From: Saeed Mahameed <saeed@kernel.org>
To: "David S. Miller" <davem@davemloft.net>,
Jakub Kicinski <kuba@kernel.org>
Cc: netdev@vger.kernel.org, Leon Romanovsky <leonro@nvidia.com>,
Moshe Shemesh <moshe@nvidia.com>,
Saeed Mahameed <saeedm@nvidia.com>
Subject: [net-next 06/15] net/mlx5: Check returned value from health recover sequence
Date: Thu, 11 Mar 2021 14:37:14 -0800 [thread overview]
Message-ID: <20210311223723.361301-7-saeed@kernel.org> (raw)
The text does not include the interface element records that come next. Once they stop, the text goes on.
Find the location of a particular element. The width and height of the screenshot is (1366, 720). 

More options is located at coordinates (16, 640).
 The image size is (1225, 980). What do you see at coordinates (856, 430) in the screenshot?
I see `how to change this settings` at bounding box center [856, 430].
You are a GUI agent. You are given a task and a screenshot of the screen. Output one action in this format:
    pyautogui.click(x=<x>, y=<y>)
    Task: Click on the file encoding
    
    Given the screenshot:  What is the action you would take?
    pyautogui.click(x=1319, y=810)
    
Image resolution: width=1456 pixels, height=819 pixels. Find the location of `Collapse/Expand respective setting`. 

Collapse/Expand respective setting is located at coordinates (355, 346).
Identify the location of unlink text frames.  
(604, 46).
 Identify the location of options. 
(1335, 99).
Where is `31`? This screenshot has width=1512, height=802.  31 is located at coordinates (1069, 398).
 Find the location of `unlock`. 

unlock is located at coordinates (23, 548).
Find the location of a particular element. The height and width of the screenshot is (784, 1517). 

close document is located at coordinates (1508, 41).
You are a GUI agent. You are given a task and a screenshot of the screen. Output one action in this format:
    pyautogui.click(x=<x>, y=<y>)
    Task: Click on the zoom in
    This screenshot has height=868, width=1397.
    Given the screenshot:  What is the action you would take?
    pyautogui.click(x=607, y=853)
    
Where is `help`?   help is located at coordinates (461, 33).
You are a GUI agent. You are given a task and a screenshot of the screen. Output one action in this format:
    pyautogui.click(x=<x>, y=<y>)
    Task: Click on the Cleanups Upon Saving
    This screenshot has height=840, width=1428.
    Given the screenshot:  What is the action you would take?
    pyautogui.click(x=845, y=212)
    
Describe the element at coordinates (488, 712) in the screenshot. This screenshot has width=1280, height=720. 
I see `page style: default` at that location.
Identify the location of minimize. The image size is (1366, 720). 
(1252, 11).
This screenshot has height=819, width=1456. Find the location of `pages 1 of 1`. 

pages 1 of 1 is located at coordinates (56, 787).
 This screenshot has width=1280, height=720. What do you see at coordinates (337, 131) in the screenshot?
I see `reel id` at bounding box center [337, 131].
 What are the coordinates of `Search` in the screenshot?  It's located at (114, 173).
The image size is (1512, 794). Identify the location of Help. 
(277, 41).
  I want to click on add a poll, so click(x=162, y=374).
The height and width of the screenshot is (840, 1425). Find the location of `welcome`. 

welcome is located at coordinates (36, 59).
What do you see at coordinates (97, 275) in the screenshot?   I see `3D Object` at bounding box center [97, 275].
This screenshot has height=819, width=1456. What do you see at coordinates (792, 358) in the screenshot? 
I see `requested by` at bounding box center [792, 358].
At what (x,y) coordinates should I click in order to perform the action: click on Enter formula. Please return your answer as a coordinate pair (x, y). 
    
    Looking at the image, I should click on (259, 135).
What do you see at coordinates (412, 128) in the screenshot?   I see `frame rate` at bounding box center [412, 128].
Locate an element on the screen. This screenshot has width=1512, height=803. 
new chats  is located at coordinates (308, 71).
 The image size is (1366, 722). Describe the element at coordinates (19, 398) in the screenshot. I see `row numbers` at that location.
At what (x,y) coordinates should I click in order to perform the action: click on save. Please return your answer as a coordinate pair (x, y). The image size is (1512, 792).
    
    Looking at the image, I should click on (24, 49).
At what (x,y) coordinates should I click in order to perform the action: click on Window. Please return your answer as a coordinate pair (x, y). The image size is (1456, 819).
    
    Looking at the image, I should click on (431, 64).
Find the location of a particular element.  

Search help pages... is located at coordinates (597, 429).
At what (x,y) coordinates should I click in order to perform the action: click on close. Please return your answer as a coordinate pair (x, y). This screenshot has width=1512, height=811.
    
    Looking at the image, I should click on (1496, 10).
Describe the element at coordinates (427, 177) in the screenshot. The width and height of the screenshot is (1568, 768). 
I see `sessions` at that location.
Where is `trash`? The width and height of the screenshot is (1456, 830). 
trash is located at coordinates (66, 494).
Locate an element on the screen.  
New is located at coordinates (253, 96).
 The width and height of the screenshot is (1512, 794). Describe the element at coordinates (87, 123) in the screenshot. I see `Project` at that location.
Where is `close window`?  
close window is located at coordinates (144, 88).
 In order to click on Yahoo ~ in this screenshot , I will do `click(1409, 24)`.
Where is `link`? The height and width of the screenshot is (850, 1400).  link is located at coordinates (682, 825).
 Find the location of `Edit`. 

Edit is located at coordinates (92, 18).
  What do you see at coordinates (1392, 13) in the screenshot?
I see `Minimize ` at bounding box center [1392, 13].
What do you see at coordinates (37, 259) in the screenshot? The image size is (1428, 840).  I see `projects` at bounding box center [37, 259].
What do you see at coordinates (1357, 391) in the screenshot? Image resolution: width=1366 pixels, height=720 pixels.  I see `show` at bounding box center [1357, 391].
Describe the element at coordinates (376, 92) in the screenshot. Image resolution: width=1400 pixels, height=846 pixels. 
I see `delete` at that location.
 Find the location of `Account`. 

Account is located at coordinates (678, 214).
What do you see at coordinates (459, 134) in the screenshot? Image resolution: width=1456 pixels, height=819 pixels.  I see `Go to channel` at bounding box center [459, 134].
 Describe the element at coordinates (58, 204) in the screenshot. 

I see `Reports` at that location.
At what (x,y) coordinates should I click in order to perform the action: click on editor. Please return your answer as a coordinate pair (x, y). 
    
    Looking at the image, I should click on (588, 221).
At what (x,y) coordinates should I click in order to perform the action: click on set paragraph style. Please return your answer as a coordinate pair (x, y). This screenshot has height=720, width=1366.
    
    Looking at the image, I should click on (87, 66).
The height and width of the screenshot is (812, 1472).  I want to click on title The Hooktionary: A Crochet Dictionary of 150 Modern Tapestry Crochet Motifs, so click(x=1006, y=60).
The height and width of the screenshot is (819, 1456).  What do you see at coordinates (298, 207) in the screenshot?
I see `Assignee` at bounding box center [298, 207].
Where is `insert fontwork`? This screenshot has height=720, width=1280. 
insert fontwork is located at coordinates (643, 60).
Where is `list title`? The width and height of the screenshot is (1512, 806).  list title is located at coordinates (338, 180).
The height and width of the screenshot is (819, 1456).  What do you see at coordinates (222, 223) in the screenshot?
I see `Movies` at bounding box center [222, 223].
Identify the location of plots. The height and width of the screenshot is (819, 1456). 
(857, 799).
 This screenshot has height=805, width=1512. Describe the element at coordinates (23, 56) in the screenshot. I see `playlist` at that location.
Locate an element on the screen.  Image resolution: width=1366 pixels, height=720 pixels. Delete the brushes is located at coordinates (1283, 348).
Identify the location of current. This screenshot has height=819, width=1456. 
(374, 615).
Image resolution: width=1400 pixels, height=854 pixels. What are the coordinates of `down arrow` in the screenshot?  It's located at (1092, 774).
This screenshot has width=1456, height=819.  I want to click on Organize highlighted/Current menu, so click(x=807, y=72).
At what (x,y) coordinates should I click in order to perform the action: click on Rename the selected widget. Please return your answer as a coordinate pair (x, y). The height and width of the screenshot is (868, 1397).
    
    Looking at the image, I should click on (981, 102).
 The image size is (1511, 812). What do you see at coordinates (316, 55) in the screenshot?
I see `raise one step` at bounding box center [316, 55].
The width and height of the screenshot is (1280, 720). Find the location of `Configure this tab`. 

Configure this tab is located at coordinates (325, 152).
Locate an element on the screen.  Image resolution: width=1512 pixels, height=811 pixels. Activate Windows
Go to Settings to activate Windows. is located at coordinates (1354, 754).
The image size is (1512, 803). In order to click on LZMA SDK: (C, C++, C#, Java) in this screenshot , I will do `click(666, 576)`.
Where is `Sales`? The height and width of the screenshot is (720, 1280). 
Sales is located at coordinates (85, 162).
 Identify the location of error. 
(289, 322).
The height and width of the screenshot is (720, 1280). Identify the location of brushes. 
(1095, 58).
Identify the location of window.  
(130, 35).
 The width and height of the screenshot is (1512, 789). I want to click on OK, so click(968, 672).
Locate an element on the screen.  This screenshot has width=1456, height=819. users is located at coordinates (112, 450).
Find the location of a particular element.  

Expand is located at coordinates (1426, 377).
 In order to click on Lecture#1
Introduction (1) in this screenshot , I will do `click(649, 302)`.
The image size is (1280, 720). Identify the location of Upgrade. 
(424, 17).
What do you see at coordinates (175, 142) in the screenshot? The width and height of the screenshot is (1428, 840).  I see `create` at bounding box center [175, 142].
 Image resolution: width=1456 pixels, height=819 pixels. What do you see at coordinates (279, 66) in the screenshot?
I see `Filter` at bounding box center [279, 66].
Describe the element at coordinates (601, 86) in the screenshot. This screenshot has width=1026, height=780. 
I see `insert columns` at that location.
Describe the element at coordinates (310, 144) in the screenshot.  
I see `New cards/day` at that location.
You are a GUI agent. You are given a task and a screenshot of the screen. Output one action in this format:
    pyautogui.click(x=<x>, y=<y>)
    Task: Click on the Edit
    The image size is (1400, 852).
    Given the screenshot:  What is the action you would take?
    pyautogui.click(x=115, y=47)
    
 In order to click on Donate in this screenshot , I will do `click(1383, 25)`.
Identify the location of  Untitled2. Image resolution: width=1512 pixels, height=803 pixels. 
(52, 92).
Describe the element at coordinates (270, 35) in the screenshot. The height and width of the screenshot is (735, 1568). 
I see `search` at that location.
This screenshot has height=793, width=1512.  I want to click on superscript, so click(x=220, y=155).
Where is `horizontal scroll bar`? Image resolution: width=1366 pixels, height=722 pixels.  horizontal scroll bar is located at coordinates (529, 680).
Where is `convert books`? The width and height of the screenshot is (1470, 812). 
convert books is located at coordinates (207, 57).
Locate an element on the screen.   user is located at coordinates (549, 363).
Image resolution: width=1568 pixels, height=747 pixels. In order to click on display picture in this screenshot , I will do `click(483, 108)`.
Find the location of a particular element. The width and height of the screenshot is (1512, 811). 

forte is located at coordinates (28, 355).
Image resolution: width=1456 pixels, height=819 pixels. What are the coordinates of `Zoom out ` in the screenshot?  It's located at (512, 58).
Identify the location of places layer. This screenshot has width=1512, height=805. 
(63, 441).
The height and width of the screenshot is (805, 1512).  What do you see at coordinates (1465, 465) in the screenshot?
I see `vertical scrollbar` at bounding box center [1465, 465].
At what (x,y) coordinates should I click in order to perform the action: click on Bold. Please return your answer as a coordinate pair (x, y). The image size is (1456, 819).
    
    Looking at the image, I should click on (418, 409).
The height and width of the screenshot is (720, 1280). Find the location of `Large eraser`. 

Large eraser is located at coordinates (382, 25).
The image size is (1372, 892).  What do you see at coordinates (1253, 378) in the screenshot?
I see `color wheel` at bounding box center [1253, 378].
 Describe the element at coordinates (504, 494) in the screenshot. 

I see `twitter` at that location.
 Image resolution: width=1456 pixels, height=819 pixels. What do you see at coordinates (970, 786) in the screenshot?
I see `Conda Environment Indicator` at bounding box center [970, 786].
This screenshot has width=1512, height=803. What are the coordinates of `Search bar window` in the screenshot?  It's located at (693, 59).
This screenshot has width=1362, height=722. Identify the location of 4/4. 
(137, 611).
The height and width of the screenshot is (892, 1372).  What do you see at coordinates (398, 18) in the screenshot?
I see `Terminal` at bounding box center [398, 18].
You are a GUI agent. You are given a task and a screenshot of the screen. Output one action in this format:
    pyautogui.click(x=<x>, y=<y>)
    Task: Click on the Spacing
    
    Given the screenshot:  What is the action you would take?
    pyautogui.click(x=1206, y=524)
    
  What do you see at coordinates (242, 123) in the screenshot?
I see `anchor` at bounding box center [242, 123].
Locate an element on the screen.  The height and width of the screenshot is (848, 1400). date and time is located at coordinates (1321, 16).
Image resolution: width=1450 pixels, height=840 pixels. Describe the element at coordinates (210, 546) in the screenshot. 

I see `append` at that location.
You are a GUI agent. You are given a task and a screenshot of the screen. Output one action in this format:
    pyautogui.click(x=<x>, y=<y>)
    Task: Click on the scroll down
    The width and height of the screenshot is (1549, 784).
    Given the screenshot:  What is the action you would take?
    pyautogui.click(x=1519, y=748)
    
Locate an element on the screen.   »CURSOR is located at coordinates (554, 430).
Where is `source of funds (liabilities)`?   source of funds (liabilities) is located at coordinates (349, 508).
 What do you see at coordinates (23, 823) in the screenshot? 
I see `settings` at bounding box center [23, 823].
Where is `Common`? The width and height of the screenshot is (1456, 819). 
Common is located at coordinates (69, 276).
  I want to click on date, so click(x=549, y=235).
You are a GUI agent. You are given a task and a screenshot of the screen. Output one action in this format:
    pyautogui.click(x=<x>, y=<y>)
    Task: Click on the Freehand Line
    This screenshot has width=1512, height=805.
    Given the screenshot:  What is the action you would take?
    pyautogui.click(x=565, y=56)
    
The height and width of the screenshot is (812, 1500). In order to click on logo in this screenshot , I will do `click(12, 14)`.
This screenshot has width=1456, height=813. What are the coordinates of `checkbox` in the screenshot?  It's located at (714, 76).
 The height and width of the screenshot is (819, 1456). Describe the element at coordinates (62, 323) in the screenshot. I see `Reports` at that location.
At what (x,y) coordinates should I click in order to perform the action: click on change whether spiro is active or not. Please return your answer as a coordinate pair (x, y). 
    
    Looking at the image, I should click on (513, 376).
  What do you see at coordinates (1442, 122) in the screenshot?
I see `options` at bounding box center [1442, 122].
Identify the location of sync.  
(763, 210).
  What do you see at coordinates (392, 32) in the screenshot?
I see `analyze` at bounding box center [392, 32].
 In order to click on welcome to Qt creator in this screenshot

In-Reply-To: <20210311223723.361301-1-saeed@kernel.org>
From: Leon Romanovsky <leonro@nvidia.com>
MLX5_INTERFACE_STATE_UP is far from being reliable check for success to
recover, because it can be changed any time and health logic doesn't
have any locks to protect from it.
The locks are not needed here because health recover is good to have,
but not must to success, so rely on the returned value from the
mlx5_recover_device() as a marker for success/failure.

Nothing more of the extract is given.